More Frozen Thumsee

More Frozen Thumsee(2) Although the weather indicates the end of ice and snow here – at least of the semi-permanent stuff – I want to share a last image of frozen Thumsee with you. This image create a kind of conflict in me: Usually I restrict myself to very limited operations in postprocessing, kind of the wet darkroom stuff like burning/dodging, contrast operations etc. But here the linear shape of that fallen tree was disturbed by a branch sticking out in the foreground. Without it I like the image much better, so I removed it. But this of course is a critical operation: without limits I might transplant items in the next image, or between images, and I don’t know where this would end. I guess I will stick with my old rule: If I could have removed it by hand, I can clone it out. Just sometimes a little bending of the rules…


  1. Marcus, I couldn’t disagree more. The picture with the wonderful crooked branch in the snow is much more complex and interesting.

    Maybe that’s why I don’t spend any time worrying about these issues. The picture works or it doesn’t. If it doesn’t, ignore it. Make another. If it works, good.

    Time spent studying our pictures to try to understand where we’re going is time well spent. Time spent “retouching”—trying to turn them into something that wasn’t there to be seen—is usually time wasted.

  2. I believe it’s up to the individual photographer to make decisions as to what or how much effort they want to expend in post-processing. Photography is an individual journey, not a group journey, and therefore we’re each free to follow our own path. The best advice is to please yourself and not to worry about the opinion of others.

    I also believe while everyone is entitled to their own opinions no one is entitled to expressed their opinions as if they are some higher law of truth. Wasted time for one may be value added to another.

    By the way, personally I like it better without the branch. Beautiful photo!

  3. Carl, Earl: Thanks for your (diverging) opinions. The two versions of the image for sure do resonate with different persons, and your spontaneous disagreement, Carl, for sure got me thinking. I guess I will get prints from both versions, just to learn from the discussions.

    The decision to modify the image in a central element of the original was not taken with levity as I personally am convinced that in photography, other than painting, the things that are belong to the image and are not subject to free disposal of the photographer. This originally caused my already ambigous feelings about the final processed image. And thinking back about my own (negative) reaction learning about the practice of one of our postcard photographers to, for example, augment the height of the mountains by 10%, I now think that it might have been better to abstain from such a modification of my image.

    In any case I am grateful for your comments and opinions. Discussions live from dissent, and from exposure to different points of view at least I do learn and improve.

  4. Earl, that’s why I said “usually.” Everyone should indeed find their own way.
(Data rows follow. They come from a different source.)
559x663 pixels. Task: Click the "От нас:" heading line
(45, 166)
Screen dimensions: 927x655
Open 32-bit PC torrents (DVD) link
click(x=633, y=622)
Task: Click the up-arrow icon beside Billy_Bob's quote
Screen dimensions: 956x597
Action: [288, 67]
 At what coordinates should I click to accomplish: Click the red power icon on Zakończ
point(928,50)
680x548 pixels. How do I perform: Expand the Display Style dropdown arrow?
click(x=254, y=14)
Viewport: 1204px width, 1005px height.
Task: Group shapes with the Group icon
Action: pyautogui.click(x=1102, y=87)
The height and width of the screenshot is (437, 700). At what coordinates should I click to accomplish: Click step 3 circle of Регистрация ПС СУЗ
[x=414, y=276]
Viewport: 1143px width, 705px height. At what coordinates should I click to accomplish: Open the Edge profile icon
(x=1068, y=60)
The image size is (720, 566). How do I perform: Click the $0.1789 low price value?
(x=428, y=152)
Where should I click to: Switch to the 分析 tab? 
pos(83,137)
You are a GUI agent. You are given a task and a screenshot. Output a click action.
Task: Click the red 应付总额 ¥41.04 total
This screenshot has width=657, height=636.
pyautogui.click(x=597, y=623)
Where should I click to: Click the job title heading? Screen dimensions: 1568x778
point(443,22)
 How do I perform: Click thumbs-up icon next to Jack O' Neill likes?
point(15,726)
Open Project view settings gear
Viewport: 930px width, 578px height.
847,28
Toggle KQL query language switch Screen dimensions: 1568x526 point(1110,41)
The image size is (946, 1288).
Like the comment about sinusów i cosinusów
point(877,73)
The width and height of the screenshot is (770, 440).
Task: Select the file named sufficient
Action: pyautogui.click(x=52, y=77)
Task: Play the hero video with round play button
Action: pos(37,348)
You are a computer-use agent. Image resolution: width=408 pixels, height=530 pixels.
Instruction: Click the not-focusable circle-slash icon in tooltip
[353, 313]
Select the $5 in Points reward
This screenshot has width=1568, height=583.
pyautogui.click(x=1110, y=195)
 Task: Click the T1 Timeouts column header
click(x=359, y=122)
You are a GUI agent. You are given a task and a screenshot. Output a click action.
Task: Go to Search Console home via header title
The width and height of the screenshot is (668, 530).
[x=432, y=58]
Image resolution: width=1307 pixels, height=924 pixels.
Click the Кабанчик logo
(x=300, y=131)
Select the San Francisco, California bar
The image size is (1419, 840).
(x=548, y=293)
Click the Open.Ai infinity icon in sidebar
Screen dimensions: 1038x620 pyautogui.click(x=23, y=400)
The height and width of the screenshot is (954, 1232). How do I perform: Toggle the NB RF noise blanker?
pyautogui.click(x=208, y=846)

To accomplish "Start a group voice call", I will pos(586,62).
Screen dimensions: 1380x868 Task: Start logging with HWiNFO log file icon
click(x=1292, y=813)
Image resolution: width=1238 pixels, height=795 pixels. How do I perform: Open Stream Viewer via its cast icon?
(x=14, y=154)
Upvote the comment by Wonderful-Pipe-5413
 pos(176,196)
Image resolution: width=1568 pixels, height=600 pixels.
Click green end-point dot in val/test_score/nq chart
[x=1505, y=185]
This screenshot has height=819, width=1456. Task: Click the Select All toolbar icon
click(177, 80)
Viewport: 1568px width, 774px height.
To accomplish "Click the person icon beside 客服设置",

But I see a lot more photographs that don’t work well because the photographer did too much, than because they weren’t post-processed enough.

    Markus, that’s weird about the postcards and exaggerated mountains. I guess people don’t expect postcard photographers to adhere to journalistic ethical practices, but still. I also wonder about the motivation. Is the exaggeration the direct aim—some sort of boosterism—or is it a competitive move? Do the exaggerated mountains sell more than a competitor’s unaltered views? It would be interesting to know.

    1. Carl, I did ask, and the answer was “that the customers like it”. There is no direct competition in form of other photographers, but maybe the unsaid wish to present the home country in the most interesting way, competing with other alpine regions that do have higher mountains.

  5. Carl, sorry, I didn’t mean to come over so hard-nosed. I view post-processing as a means of further studying a photo to determine why it works or doesn’t work, but I don’t believe in major revisions of photos. I certainly agree there are numerous examples of over processing but if bad results were a reason to stop exploring I would never have gotten past my beginner phase of photography. 🙂

  6. Earl, many years before digital, the great photographer/writer/teacher David Vestal pointed out that often the only way to find out if a picture is any good is to try to print it. If you get a good print, it’s a good picture. If not… 😉 Post-processing is basically the analog of printing in the traditional darkroom. People tended to over-manipulate darkroom prints, too.

    It’s not that I’m against all manipulation either. I used to do burning and dodging in the silver darkroom all the time (almost never needed printing in platinum). I find it less needed in digital printing than silver because the digital global controls are so powerful and delicate. But just this morning I spent a good half hour carefully painting in a burn layer for a tiny portion of a picture. Background bright area was drawing attention from more important stuff in the foreground, ruining the conveyance of my initial visual impression of the scene. Local manipulation was needed to restore the picture to my original subjective understanding.